Requirement: A word-for-word copy of the records is needed, with every picture left out.

Saved data entries:
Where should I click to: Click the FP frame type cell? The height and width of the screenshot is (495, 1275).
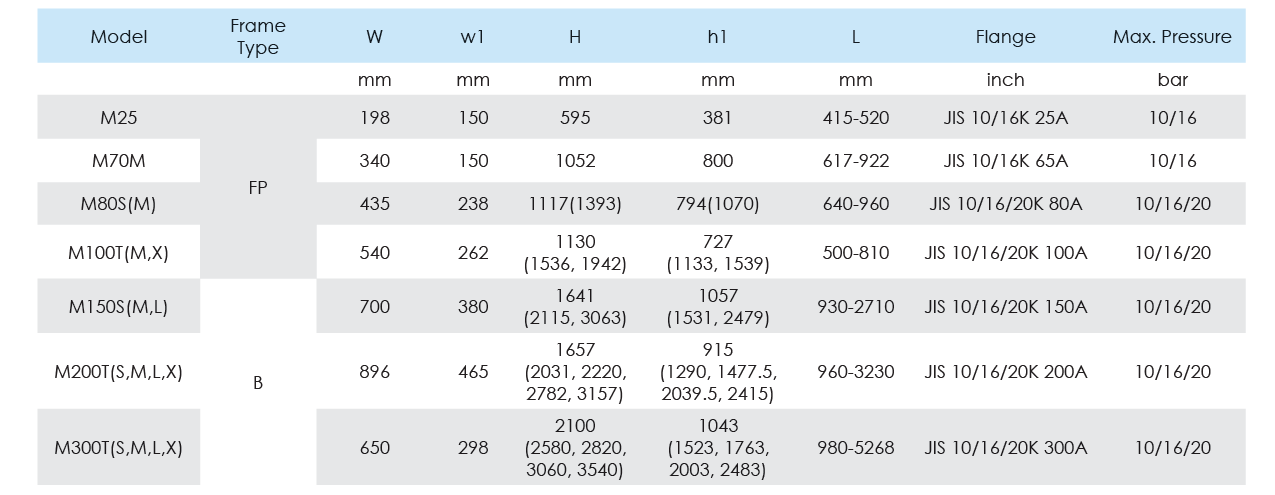pos(258,186)
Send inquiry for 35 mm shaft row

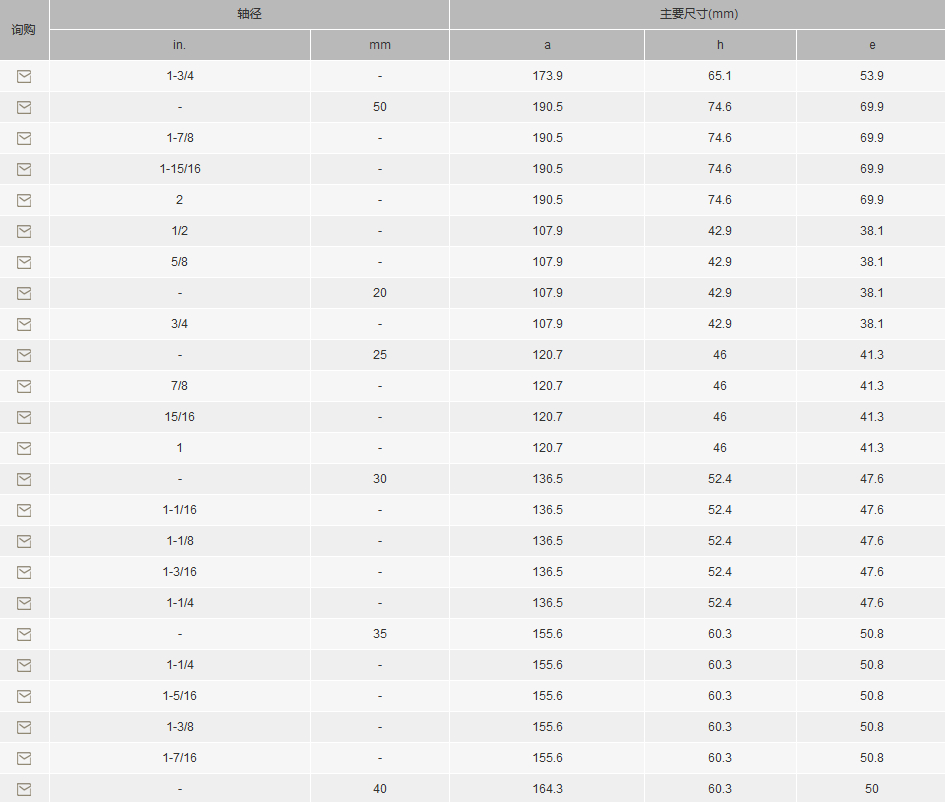point(24,634)
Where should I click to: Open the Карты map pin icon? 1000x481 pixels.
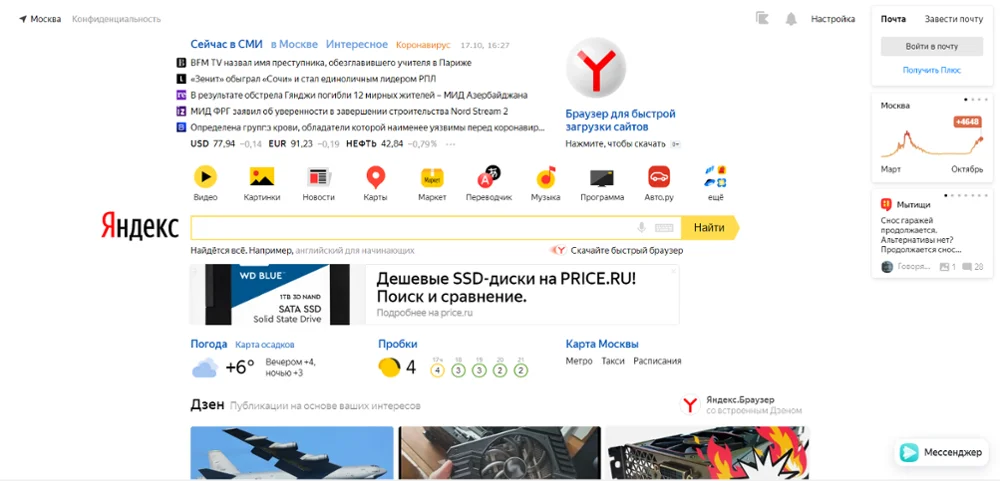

Exercise response:
Where should I click to: Click the FP frame type cell? The height and width of the screenshot is (495, 1275).
pos(258,186)
Send inquiry for 35 mm shaft row

point(24,634)
Where should I click to: Open the Карты map pin icon? 1000x481 pixels.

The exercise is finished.